## [ABOUT THIS TASK]
Please repeat the lines below, exactly and only, from the one that holds "The image size is (1209, 2343)." through the one that holds "Click the Migration Hub breadcrumb link".

## [DATA FOR THE TASK]
*** Begin section ***

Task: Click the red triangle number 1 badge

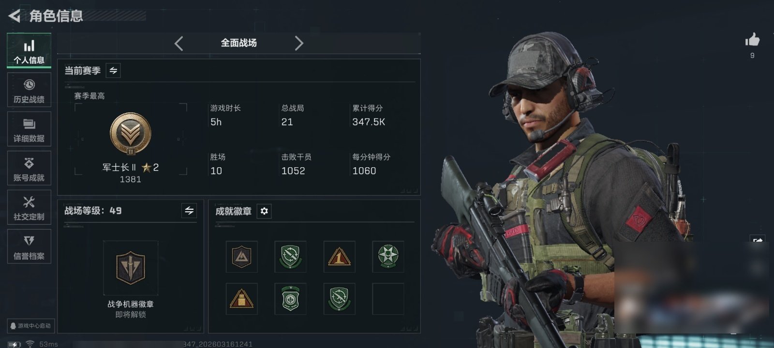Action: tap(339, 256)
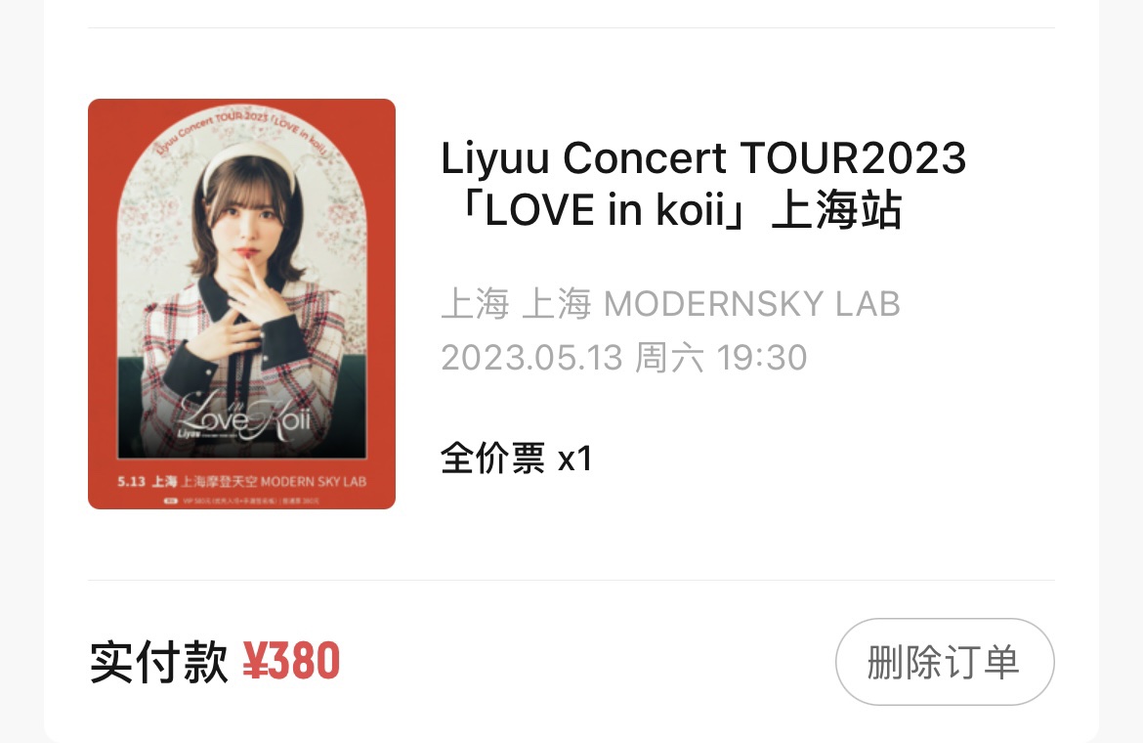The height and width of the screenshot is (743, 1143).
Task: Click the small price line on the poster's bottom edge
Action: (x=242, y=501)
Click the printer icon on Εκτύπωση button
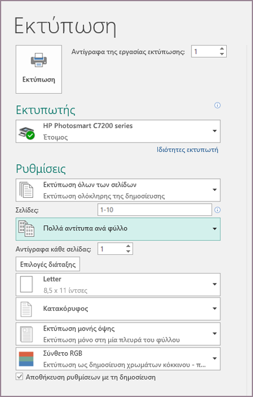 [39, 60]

*** End section ***
*** Begin section ***

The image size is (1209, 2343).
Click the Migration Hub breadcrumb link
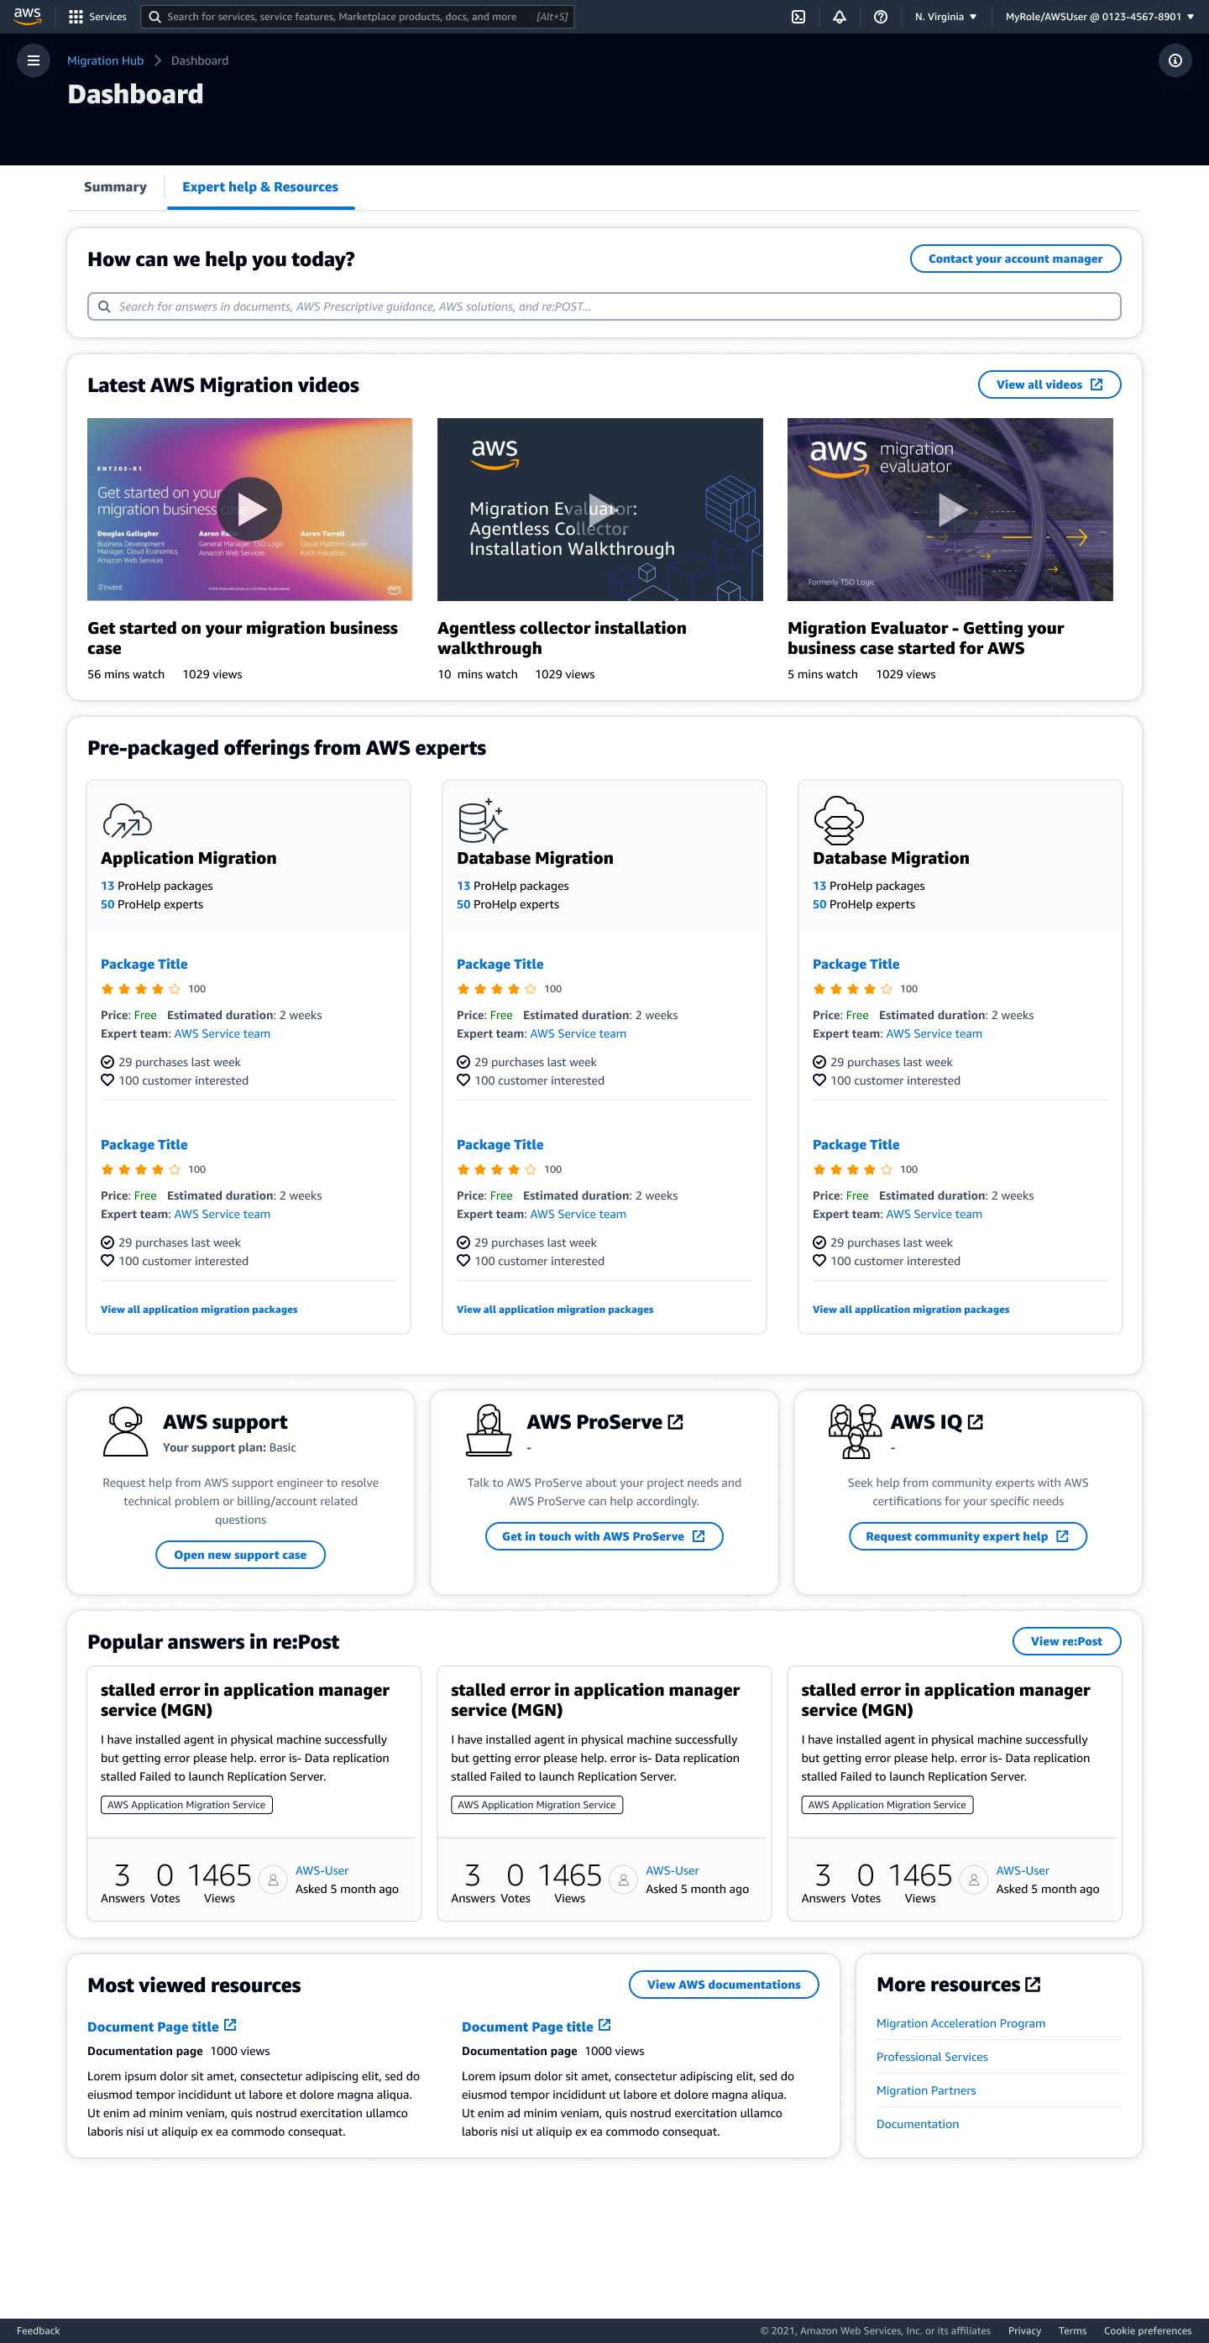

*** End section ***

## [FINISHED EXERCISE]
The image size is (1209, 2343).
Click the Migration Hub breadcrumb link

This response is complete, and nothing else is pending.